Well, truth hurts.
When your good friend can actually come up to you and be upfront about your desperation, then you're obviously going over the board. Man, hate it when this happens. But like I said, no risk, no gain. You will never know till you try, isn't it?
And like another friend said, if you have to go through so much trouble just to make it happen, then it's probably not meant to be. Well, it started out easy though. And then now, not so much. I just hope it's not a matter of avoidance. I hope I dont appear as too desperate too. Oh crap.
WHAT HAVE YOU DONE???
But I just wanted to be friends. If I can't grab your attention, how would you even notice me?
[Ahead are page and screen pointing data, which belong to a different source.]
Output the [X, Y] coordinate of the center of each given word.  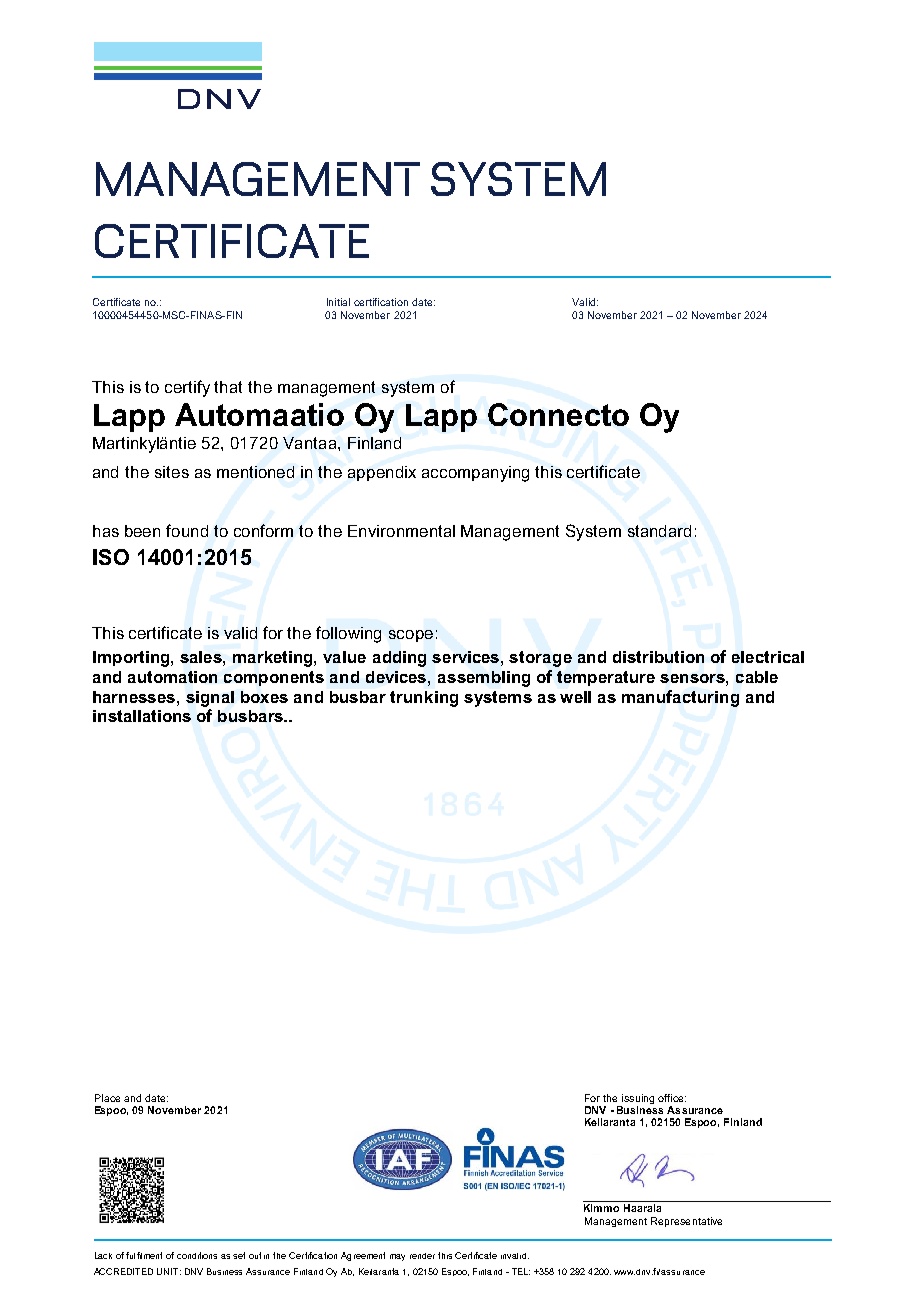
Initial [338, 302]
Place [107, 1098]
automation [172, 677]
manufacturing [680, 698]
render [422, 1256]
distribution [658, 657]
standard [659, 531]
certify [187, 388]
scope [411, 636]
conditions [197, 1255]
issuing [638, 1099]
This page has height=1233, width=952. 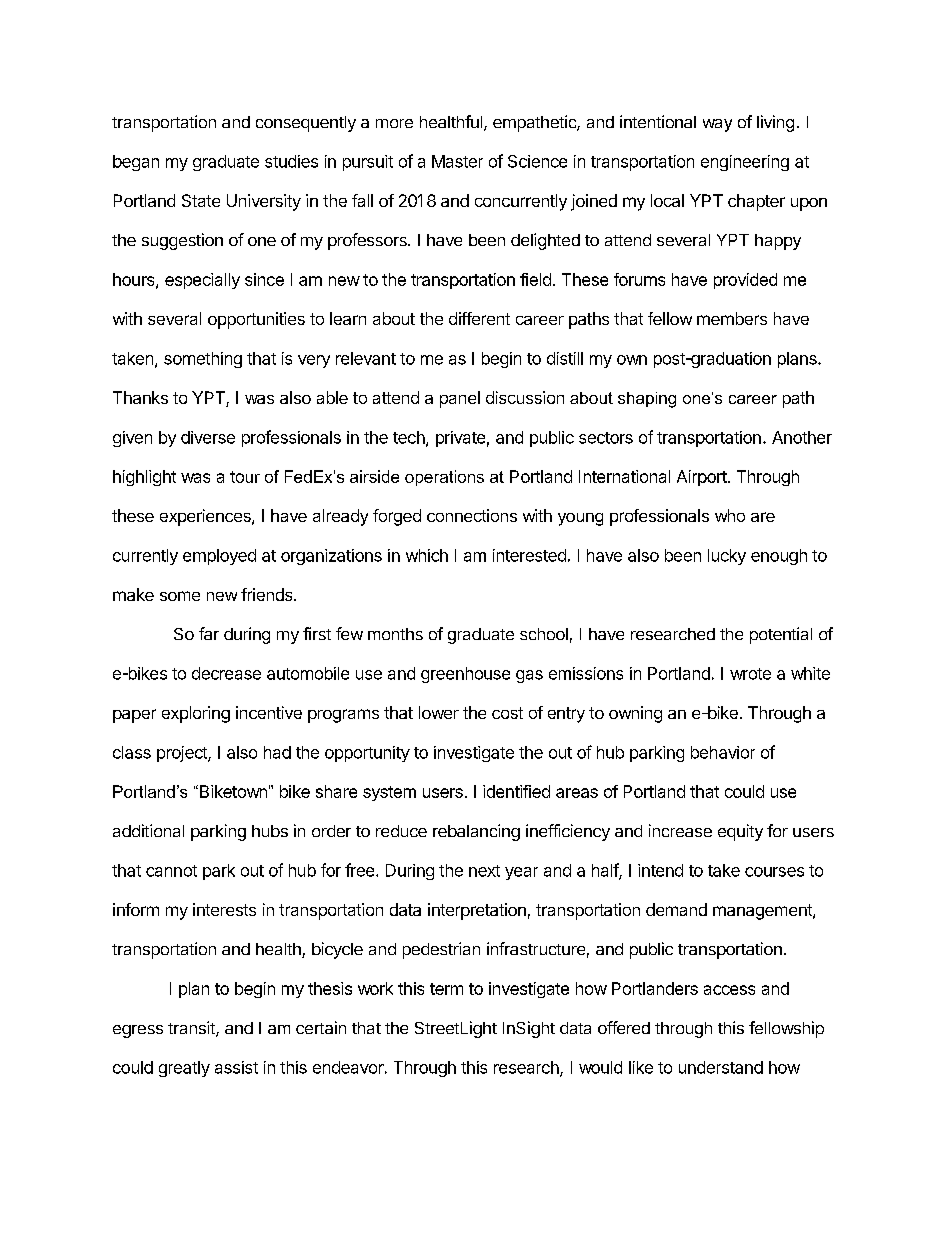 What do you see at coordinates (457, 161) in the page?
I see `Master` at bounding box center [457, 161].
Im no super good-looker, nor am I the famous kid around, and Im definitely not the sharpest knife in the drawer. Yea, a friend said, wait for them to react. But well yea, you can have the privilege to do that, because you're gorgeous my love. People flock to know you better. It's not the same for me, I find friends darling. Say what you want to say. Im just excited to make friends. Dont tear my spirits down.
It's not even a bad thing.
And then it was gone.
The feeling went away. It just had to. There's really not much point in clinging on and hoping that something miraculous is going to happen. If I am able to put in that much effort to make friends, and you don't seem to bother, then it's just not going to work. Ultimately, I'm moving on...
And then there was the brother.
Pretty good-looking. Pretty charming. Sweet-looking and Im falling head over heels over his smile. I don't usually see a guy smile that gorgeously before, so cut me some slack. I dont really care if I seem like a stalker, though I honestly don't want to be seen as one, but it's been a while seen I feel excited about the start of a new friendship. So really, I would love to love and be loved. Maybe not now, maybe not tomorrow, but soon. Soon. It's gonna come.